→ TEXTO PARA LEITURA:
*-*-*
No jogo econômico e geopolítico global de hoje, as principais cartas estão colocadas por um gigante do Oriente. “A escalada da China não tem como ser contida. A não ser que se tente fazer uma coisa de enorme violência”, diz o economista Luiz Gonzaga Belluzzo.

“O que a China fez foi se encaixar de maneira adequada na globalização, proposta pela expansão americana financeira e produtiva”, diz. Prova disso é que os chineses estão comprando empresas em todo o mundo. Inclusive no Brasil, nos setores estratégicos de energia e petróleo.

Por outro lado, os Estados Unidos continuam a possuir uma carta fundamental no jogo da economia e finanças globais: o dólar. “É o ativo em que o mercado confia.” O resultado da complexa disputa pelo protagonismo mundial ou por posições estratégicas não está claro, considerando que o mundo passa por uma transição que parece apontar para o fim da hegemonia neoliberal, mas sem horizontes muito claros.

“Acho que estamos num momento de passagem, não sabemos bem para onde. Eu diria que o arranjo internacional está moribundo, está sendo fundamentalmente sustentado pela exceção chinesa, que é uma parte do conjunto”, diz Belluzzo. “Acho que esse arranjo proposto lá atrás, nos anos 80, que o pessoal chama de neoliberalismo, está moribundo, mas não morre.”

Enquanto isso, o Brasil é hoje apenas formalmente parte integrante do Brics – bloco em que está ao lado de Rússia, Índia, China e África do Sul –, pois na prática perdeu completamente o protagonismo e caminha por uma opção geopolítica equivocada, ao reaproximar-se da esfera norte-americana.

“Estamos fazendo uma aproximação geopolítica errada. Os chineses estão entrando aqui e não estamos exigindo ou negociando nada com eles.” E, no Brics, o Brasil de Michel Temer “não faz nada”.

Principalmente porque, segundo Belluzzo, sob o governo de Michel Temer e seu ministro da Fazenda, Henrique Meirelles, o país está sem comando. “Eles não têm noção de nada, não têm noção do que estão falando”, diz o economista, em entrevista à RBA. “Conheço bem o presidente da República. Ele tem uma inteligência bem restrita”, garante Belluzzo.

Recentemente o FMI informou que a dívida global chegou a 225% do PIB mundial, com valor de U$ 164 trilhões. Como interpreta esse dado?

Depois da crise de 2008-2009, os bancos centrais entraram firmemente para impedir que a crise se espalhasse de maneira incontrolável e bloqueasse os mercados interbancários, que ficaram paralisados. Sem a presença dos bancos e dos mercados financeiros numa economia como a de hoje, haveria um colapso de grandes proporções. Vamos olhar as dívidas públicas. A do Japão, por exemplo, é de mais de 200% do PIB, o que já vem dos anos 90 pelas operações que fizeram, para segurar a economia japonesa, depois da crise iniciada em 1989.
*-*-*
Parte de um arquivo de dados

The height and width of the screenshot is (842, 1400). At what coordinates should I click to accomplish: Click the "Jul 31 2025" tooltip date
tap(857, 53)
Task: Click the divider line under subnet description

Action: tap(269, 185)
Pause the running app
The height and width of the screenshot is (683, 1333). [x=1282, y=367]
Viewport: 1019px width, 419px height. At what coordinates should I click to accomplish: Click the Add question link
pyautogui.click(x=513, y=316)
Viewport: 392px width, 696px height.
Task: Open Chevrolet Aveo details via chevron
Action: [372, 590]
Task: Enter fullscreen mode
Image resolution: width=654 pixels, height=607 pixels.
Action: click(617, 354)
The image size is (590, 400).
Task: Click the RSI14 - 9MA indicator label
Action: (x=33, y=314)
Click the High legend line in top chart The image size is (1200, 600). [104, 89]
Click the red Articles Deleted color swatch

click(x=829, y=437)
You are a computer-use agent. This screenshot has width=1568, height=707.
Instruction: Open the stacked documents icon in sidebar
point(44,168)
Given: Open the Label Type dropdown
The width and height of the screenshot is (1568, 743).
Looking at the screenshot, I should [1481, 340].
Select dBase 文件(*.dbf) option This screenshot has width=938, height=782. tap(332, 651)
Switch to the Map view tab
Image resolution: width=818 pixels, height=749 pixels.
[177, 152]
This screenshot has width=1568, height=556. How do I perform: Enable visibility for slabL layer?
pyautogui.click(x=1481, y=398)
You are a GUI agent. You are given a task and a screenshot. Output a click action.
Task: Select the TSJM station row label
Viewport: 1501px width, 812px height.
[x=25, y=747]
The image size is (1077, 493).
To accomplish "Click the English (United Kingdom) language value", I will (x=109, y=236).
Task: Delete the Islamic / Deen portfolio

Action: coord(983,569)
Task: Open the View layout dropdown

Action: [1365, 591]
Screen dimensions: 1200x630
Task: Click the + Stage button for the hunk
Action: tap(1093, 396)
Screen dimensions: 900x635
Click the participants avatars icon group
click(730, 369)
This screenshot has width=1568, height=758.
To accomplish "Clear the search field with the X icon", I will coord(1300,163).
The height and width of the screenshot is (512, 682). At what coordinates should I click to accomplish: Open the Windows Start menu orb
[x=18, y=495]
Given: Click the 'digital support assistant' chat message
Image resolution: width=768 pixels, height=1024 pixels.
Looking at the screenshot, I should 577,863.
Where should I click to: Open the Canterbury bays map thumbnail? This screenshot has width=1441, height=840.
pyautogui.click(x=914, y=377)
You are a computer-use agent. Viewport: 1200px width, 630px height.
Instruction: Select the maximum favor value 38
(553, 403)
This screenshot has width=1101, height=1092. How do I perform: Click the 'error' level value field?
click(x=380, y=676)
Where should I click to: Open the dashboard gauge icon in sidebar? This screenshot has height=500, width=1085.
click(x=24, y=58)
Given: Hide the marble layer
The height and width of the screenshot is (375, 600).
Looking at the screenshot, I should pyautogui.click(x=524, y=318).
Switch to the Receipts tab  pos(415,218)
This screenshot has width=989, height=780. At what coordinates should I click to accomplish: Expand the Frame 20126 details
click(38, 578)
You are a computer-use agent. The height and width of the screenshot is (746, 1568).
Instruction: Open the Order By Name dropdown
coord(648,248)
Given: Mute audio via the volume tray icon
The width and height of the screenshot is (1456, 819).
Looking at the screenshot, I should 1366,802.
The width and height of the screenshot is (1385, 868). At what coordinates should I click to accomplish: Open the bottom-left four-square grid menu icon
*-*-*
→ PROBLEMAS E TAREFAS:
A - Resuma em duas frases o texto sobre a China e a economia mundial.
B - Redigite sem nenhuma alteração o trecho do texto sobre a China e a economia mundial que vai de "Por outro lado, os" até "horizontes muito claros.", incluindo essas palavras.

→ RESULTADOS ESPERADOS:
A - Para o economista Luiz Gonzaga Belluzzo, a escalada da China não tem como ser contida, os Estados Unidos ainda têm no dólar uma carta fundamental e o arranjo neoliberal dos anos 80 está moribundo, mas não morre, num momento de passagem sem rumo claro. O texto diz também que o Brasil perdeu o protagonismo no Brics ao se reaproximar da esfera norte-americana, e Belluzzo afirma que, sob Michel Temer e Henrique Meirelles, o país está sem comando.

B -
Por outro lado, os Estados Unidos continuam a possuir uma carta fundamental no jogo da economia e finanças globais: o dólar. “É o ativo em que o mercado confia.” O resultado da complexa disputa pelo protagonismo mundial ou por posições estratégicas não está claro, considerando que o mundo passa por uma transição que parece apontar para o fim da hegemonia neoliberal, mas sem horizontes muito claros.